Speaker
Description
Quite often in industrial applications modeled using statistical models, the problem of changing these models at unknown times arises. These changes can be detected in real time during the process, or after all observations have been collected, and are called respectively, on line change-point detection, and a posteriori change-point detection. Moreover, depending on the theoretical conditions satisfied by the model, the statistical inference and the obtained results may differ. Note that very often in practice, the theoretical conditions are not satisfied. This will be the case in this presentation where a high-dimensional linear model with possible change-points is considered. The errors do not satisfy the classical homoscedasticity assumption considered in standard linear regression settings. Both the change-points and the coefficients are estimated through an expectile loss function. An adaptive LASSO penalty is added to simultaneously perform feature selection. First, theoretical results will be presented.

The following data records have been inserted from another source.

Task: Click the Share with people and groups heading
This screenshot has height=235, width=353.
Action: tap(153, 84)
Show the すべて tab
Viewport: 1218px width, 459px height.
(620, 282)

The convergence rates of the obtained estimators are given, and we show that the coefficients' estimators fulfill the sparsity property in each phase of the model. We also give a criterion for selecting the number of change-points. To show the superiority of our method, a numerical study is performed to compare the performance of the proposed penalized expectile method with the ordinary least squares and the quantile methods also penalized. A real-life application on weather data is provided to validate the analytical results. This type of change-point model can be used to detect potential breaks in an industrial process.